● GIVEN INFORMATION
↓

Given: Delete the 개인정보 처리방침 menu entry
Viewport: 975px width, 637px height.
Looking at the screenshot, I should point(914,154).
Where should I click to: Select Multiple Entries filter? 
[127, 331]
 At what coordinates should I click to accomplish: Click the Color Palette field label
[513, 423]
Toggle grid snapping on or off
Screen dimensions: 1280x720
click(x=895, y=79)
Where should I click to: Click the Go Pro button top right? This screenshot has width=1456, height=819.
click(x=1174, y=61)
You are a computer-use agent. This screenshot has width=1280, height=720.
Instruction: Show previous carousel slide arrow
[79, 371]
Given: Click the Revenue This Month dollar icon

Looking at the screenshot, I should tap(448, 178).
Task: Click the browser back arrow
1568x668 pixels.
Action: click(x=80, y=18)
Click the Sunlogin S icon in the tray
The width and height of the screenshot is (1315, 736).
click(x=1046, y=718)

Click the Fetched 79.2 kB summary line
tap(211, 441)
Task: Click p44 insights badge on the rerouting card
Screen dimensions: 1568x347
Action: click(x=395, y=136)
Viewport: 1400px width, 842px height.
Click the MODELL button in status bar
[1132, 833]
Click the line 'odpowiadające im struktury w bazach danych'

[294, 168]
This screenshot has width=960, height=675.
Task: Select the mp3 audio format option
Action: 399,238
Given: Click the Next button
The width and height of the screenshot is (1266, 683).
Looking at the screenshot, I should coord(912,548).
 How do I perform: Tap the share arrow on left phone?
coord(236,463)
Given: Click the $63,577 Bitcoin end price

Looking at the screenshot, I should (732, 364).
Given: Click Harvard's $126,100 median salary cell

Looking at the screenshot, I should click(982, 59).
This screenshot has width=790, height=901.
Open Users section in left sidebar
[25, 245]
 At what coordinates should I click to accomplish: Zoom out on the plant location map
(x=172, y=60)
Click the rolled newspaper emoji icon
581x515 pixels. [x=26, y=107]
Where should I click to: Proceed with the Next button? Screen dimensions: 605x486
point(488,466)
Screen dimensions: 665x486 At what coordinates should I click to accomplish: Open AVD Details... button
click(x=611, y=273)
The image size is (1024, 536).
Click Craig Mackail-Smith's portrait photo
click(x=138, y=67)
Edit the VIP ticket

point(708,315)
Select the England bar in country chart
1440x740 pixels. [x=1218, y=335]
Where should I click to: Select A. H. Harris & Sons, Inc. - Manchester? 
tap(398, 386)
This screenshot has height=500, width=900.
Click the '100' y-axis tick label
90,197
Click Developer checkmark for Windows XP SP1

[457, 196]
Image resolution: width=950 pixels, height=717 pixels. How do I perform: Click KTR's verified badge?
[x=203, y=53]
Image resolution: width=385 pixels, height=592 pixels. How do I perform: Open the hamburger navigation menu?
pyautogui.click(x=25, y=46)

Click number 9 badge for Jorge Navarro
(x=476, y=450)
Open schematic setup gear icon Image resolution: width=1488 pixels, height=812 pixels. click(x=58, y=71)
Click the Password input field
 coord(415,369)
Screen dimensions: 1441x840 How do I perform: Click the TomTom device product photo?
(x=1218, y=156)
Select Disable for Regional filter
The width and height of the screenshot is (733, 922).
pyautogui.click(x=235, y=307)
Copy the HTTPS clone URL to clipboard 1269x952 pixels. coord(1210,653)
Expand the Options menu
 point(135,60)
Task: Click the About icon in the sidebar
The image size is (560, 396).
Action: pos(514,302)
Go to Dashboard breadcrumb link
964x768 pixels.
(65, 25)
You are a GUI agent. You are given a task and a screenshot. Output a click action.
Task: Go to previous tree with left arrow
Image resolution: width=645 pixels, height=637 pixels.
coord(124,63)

↑

● WHAT THE EXERCISE ASKS
Once more, write out all the data above exactly as given.

● SOLUTION BELOW
Given: Delete the 개인정보 처리방침 menu entry
Viewport: 975px width, 637px height.
Looking at the screenshot, I should point(914,154).
Where should I click to: Select Multiple Entries filter? 
[127, 331]
 At what coordinates should I click to accomplish: Click the Color Palette field label
[513, 423]
Toggle grid snapping on or off
Screen dimensions: 1280x720
click(x=895, y=79)
Where should I click to: Click the Go Pro button top right? This screenshot has width=1456, height=819.
click(x=1174, y=61)
You are a computer-use agent. This screenshot has width=1280, height=720.
Instruction: Show previous carousel slide arrow
[79, 371]
Given: Click the Revenue This Month dollar icon

Looking at the screenshot, I should tap(448, 178).
Task: Click the browser back arrow
1568x668 pixels.
Action: click(x=80, y=18)
Click the Sunlogin S icon in the tray
The width and height of the screenshot is (1315, 736).
click(x=1046, y=718)

Click the Fetched 79.2 kB summary line
tap(211, 441)
Task: Click p44 insights badge on the rerouting card
Screen dimensions: 1568x347
Action: click(x=395, y=136)
Viewport: 1400px width, 842px height.
Click the MODELL button in status bar
[1132, 833]
Click the line 'odpowiadające im struktury w bazach danych'

[294, 168]
This screenshot has width=960, height=675.
Task: Select the mp3 audio format option
Action: 399,238
Given: Click the Next button
The width and height of the screenshot is (1266, 683).
Looking at the screenshot, I should coord(912,548).
 How do I perform: Tap the share arrow on left phone?
coord(236,463)
Given: Click the $63,577 Bitcoin end price

Looking at the screenshot, I should (732, 364).
Given: Click Harvard's $126,100 median salary cell

Looking at the screenshot, I should click(982, 59).
This screenshot has width=790, height=901.
Open Users section in left sidebar
[25, 245]
 At what coordinates should I click to accomplish: Zoom out on the plant location map
(x=172, y=60)
Click the rolled newspaper emoji icon
581x515 pixels. [x=26, y=107]
Where should I click to: Proceed with the Next button? Screen dimensions: 605x486
point(488,466)
Screen dimensions: 665x486 At what coordinates should I click to accomplish: Open AVD Details... button
click(x=611, y=273)
The image size is (1024, 536).
Click Craig Mackail-Smith's portrait photo
click(x=138, y=67)
Edit the VIP ticket

point(708,315)
Select the England bar in country chart
1440x740 pixels. [x=1218, y=335]
Where should I click to: Select A. H. Harris & Sons, Inc. - Manchester? 
tap(398, 386)
This screenshot has height=500, width=900.
Click the '100' y-axis tick label
90,197
Click Developer checkmark for Windows XP SP1

[457, 196]
Image resolution: width=950 pixels, height=717 pixels. How do I perform: Click KTR's verified badge?
[x=203, y=53]
Image resolution: width=385 pixels, height=592 pixels. How do I perform: Open the hamburger navigation menu?
pyautogui.click(x=25, y=46)

Click number 9 badge for Jorge Navarro
(x=476, y=450)
Open schematic setup gear icon Image resolution: width=1488 pixels, height=812 pixels. click(x=58, y=71)
Click the Password input field
 coord(415,369)
Screen dimensions: 1441x840 How do I perform: Click the TomTom device product photo?
(x=1218, y=156)
Select Disable for Regional filter
The width and height of the screenshot is (733, 922).
pyautogui.click(x=235, y=307)
Copy the HTTPS clone URL to clipboard 1269x952 pixels. coord(1210,653)
Expand the Options menu
 point(135,60)
Task: Click the About icon in the sidebar
The image size is (560, 396).
Action: pos(514,302)
Go to Dashboard breadcrumb link
964x768 pixels.
(65, 25)
You are a GUI agent. You are given a task and a screenshot. Output a click action.
Task: Go to previous tree with left arrow
Image resolution: width=645 pixels, height=637 pixels.
coord(124,63)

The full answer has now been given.